Oder die Veloschikane wie an der Kreuzung an der neuen Börse in Zürich. Wenn ich vom Hallenbad her komme und links abbiegen möchte in die Selnaustrasse, müsste ich, um das legal zu machen sage und schreibe 3 Strassen überqueren und einen Zebrastreifen zu Fuss begehen, obwohl es eine Linksabbiegespur existiert und eine, die geradeaus geht….

Auf der Strasse fühle ich mich tendenziell sicherer als zwischen Gehenden, die manchmal absolut unberechenbar auf die Seite treten und mir womöglich gleich vors Rad, obwohl ich vor mich hinpfeiffe.
Zudem, wenn ich einen 20er bis 30er drauf habe ist der Geschwindigkeitsunterschied zwischen Gehenden (5kmh) und mir deutlich grösser als zwischen mir und Autos in einer Tempo 50-Zone.
Und wenn ich etwas lese wie http://www.derbund.ch/bern/kanton/Die-stillen-Feinde-der-Velofahrer-/story/25171332 neige ich zu Schreikrämpfen :-/

Mischzonen sind ok für „Genussfahrende“, die zufrieden im einstelligen kmh-Bereich vor sich hinzockeln, aber für alle anderen ist es eine Zumutung.
Bezeichnenderweise gibt es ja nicht mal eine verbindlichen Regelung, wie breit ein Gehsteig sein muss, wenn sich darauf 2 Richtungen Personen plus 2 Richtungen Velos bewegen, obwohl sonst alles normiert und durchreguliert ist.
Bei den normalen Gehsteigen für Personen braucht es mind. 1.5m Platz.
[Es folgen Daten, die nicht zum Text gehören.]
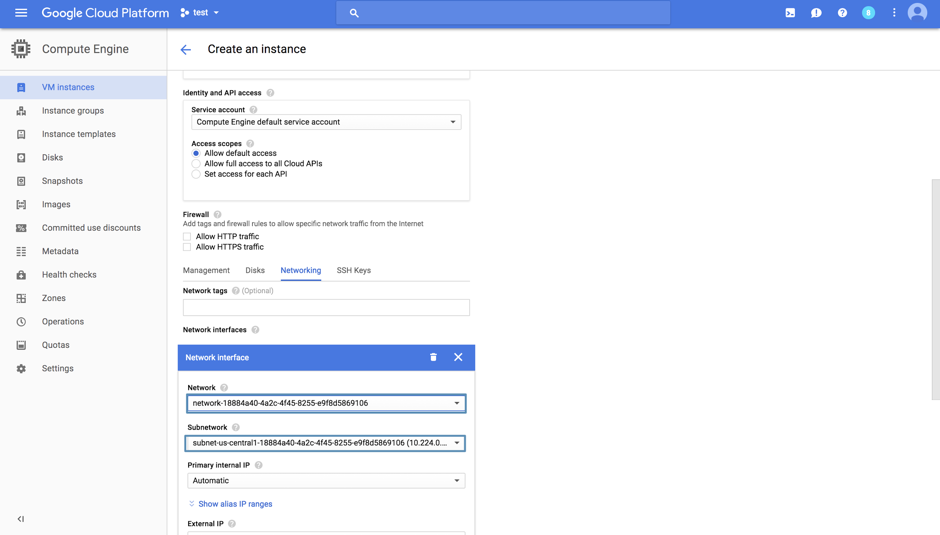Activate Cloud Shell terminal icon

click(x=790, y=13)
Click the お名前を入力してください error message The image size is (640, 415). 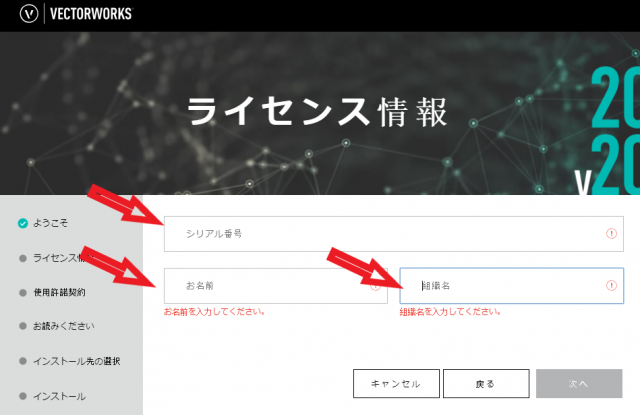pos(215,312)
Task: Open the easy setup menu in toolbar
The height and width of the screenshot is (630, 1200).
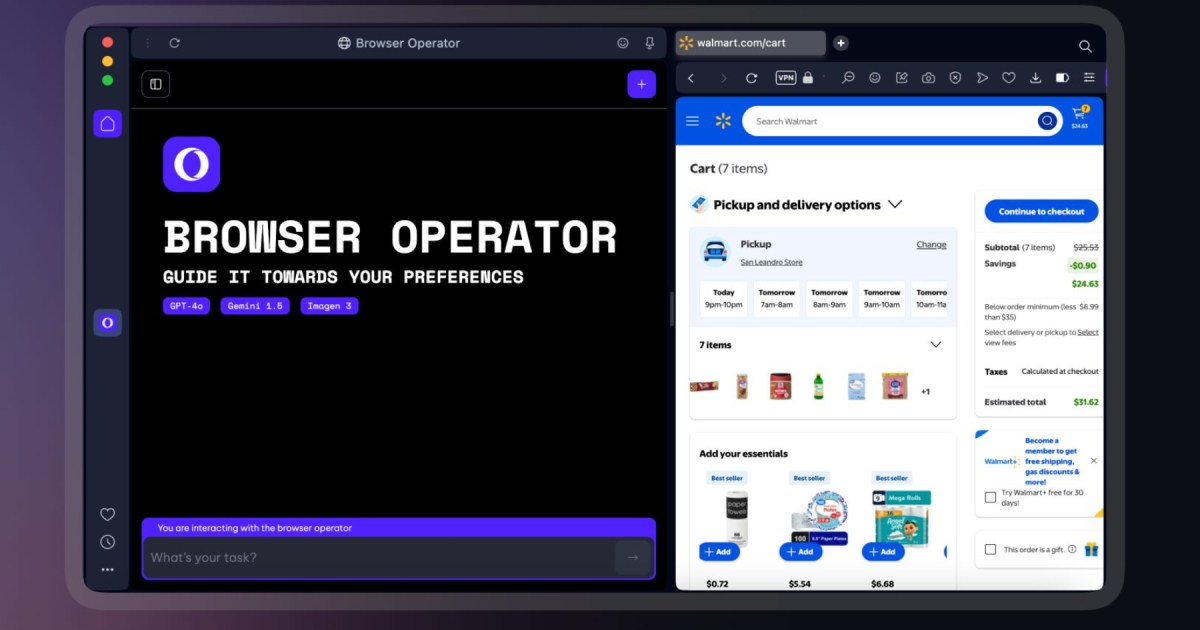Action: [x=1089, y=78]
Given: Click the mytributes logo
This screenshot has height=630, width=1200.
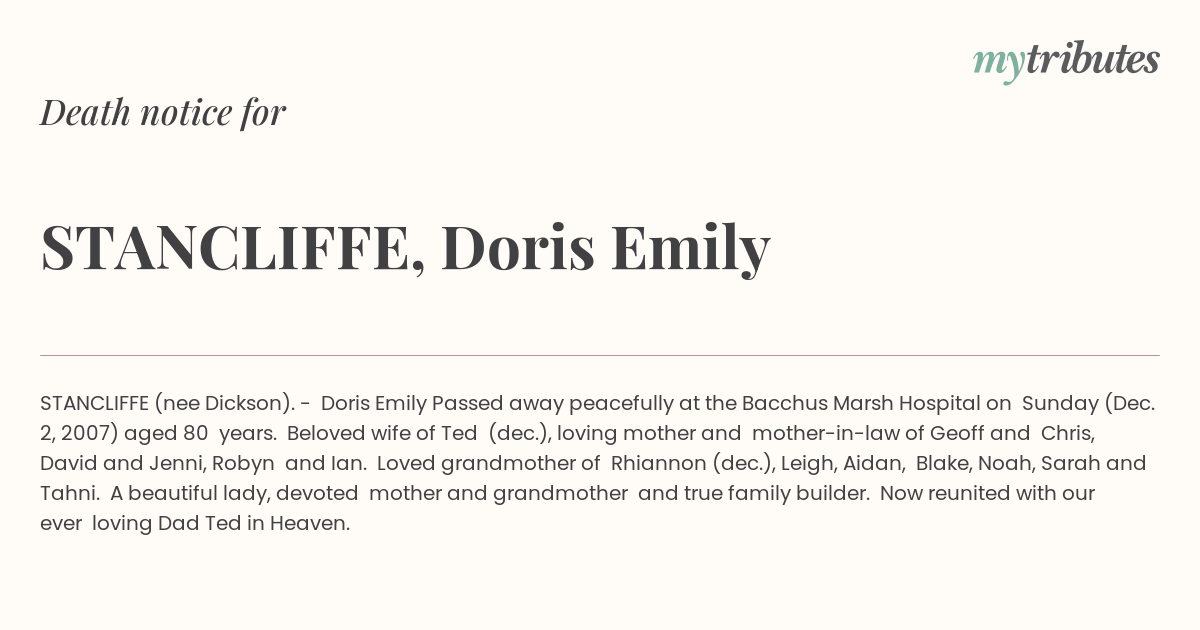Looking at the screenshot, I should pyautogui.click(x=1066, y=61).
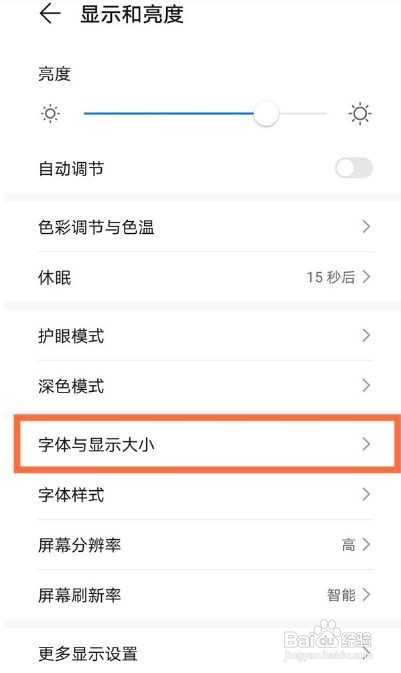Toggle the 自动调节 switch
This screenshot has width=401, height=673.
(x=354, y=168)
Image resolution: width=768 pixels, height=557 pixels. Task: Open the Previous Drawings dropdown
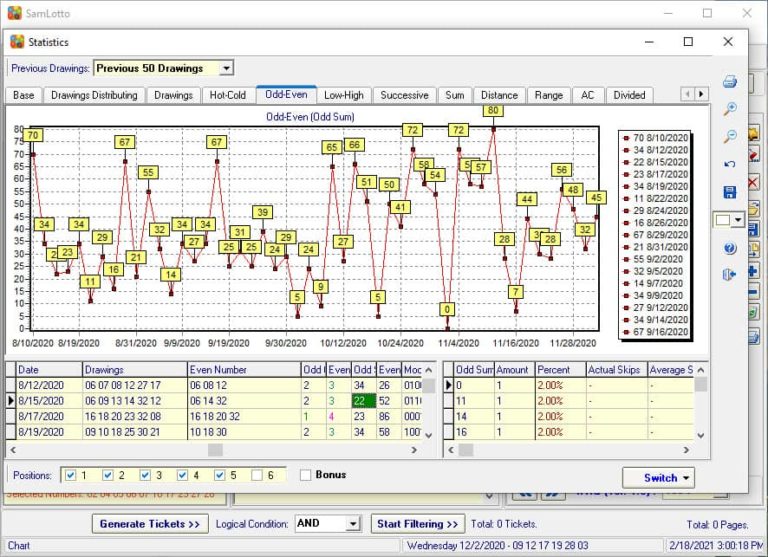[x=225, y=68]
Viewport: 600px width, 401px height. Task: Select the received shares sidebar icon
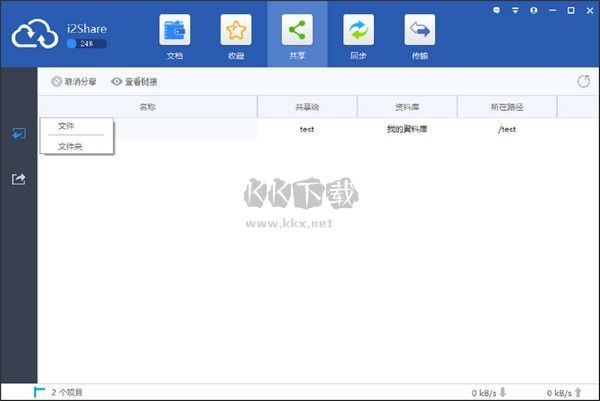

Wenn da aber noch 2 Velorichtungen sich drauf bewegen sollen, müsste der Bereich mindestens 5m breit sein, wenn die Bodenmarkierung fehlt, alles andere ist eine Zumutung.
Eine Geschwindigkeitsanpassung ist dort ok, wo es daneben keine Strasse gibt und ich das Privileg habe, mit dem Velo durchfahren zu dürfen.

Und wie Velo Pflock schreibt, dienen die Velowege allzuoft als Abstellfläche für alles Mögliche wie Verkehrstafeln, Schnee, Laub, Container, Autos, Lastwagen, Baumaterial etc.
Wenn ich zur Erwerbsarbeit fahre, fahre ich üblicherweise an einem Bussenpotential von gegen 1000.- pro Weg vorbei. Und das ist ja nur eine Momentaufnahme…
Diese Art der Velospurnutzung drückt die Stellung der Velofahrenden recht deutlich aus.